**WRITTEN EXERCISE:**
Edit the data from the line with "The height and width of the screenshot is (594, 1376)." to the line with "Click the cyan" by changing "GUI agent" to "screen agent" and leaving everything else the same. Give back only those lines.

**STORED DATA:**
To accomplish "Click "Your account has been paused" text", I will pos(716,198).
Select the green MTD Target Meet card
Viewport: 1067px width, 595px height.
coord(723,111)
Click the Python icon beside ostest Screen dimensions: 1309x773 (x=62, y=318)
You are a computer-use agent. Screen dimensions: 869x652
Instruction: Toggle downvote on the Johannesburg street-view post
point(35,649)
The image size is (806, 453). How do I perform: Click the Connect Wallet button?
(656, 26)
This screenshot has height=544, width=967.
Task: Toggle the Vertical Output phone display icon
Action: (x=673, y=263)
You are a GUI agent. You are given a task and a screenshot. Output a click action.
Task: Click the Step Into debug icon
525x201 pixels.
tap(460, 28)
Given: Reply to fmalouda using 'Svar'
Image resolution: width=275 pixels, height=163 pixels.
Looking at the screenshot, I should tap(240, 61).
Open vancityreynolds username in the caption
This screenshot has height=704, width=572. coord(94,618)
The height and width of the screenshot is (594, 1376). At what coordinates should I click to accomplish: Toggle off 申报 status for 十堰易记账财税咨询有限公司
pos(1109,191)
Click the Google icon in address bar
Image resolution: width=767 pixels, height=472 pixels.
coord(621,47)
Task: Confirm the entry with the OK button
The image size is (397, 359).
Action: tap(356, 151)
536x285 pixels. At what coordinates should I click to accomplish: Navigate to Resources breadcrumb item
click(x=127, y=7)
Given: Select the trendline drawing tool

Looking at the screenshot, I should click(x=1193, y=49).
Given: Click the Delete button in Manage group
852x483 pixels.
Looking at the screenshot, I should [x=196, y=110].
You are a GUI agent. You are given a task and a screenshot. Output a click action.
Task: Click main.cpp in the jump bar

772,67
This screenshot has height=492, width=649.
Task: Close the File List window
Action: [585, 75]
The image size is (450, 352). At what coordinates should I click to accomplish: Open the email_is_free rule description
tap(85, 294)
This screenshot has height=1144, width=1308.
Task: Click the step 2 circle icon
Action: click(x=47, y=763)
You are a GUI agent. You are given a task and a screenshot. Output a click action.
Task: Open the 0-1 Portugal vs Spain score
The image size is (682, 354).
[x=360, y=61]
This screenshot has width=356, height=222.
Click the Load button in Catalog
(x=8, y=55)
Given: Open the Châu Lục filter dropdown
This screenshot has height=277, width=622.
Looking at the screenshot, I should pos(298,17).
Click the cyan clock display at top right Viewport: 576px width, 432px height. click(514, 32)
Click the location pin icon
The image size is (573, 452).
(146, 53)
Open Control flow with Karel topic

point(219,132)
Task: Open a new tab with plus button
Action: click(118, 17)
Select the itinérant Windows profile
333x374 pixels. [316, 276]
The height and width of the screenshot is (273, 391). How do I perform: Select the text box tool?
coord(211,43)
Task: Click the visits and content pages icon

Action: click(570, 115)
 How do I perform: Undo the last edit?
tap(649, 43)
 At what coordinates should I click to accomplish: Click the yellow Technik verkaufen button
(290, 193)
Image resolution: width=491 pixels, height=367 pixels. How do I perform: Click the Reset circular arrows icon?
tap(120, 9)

**FINISHED TASK:**
The height and width of the screenshot is (594, 1376). At what coordinates should I click to accomplish: Toggle off 申报 status for 十堰易记账财税咨询有限公司
pos(1109,191)
Click the Google icon in address bar
Image resolution: width=767 pixels, height=472 pixels.
coord(621,47)
Task: Confirm the entry with the OK button
The image size is (397, 359).
Action: tap(356, 151)
536x285 pixels. At what coordinates should I click to accomplish: Navigate to Resources breadcrumb item
click(x=127, y=7)
Given: Select the trendline drawing tool

Looking at the screenshot, I should click(x=1193, y=49).
Given: Click the Delete button in Manage group
852x483 pixels.
Looking at the screenshot, I should [x=196, y=110].
You are a screen agent. You are given a task and a screenshot. Output a click action.
Task: Click main.cpp in the jump bar

772,67
This screenshot has height=492, width=649.
Task: Close the File List window
Action: [585, 75]
The image size is (450, 352). At what coordinates should I click to accomplish: Open the email_is_free rule description
tap(85, 294)
This screenshot has height=1144, width=1308.
Task: Click the step 2 circle icon
Action: click(x=47, y=763)
You are a screen agent. You are given a task and a screenshot. Output a click action.
Task: Open the 0-1 Portugal vs Spain score
The image size is (682, 354).
[x=360, y=61]
This screenshot has width=356, height=222.
Click the Load button in Catalog
(x=8, y=55)
Given: Open the Châu Lục filter dropdown
This screenshot has height=277, width=622.
Looking at the screenshot, I should pos(298,17).
Click the cyan clock display at top right Viewport: 576px width, 432px height. click(514, 32)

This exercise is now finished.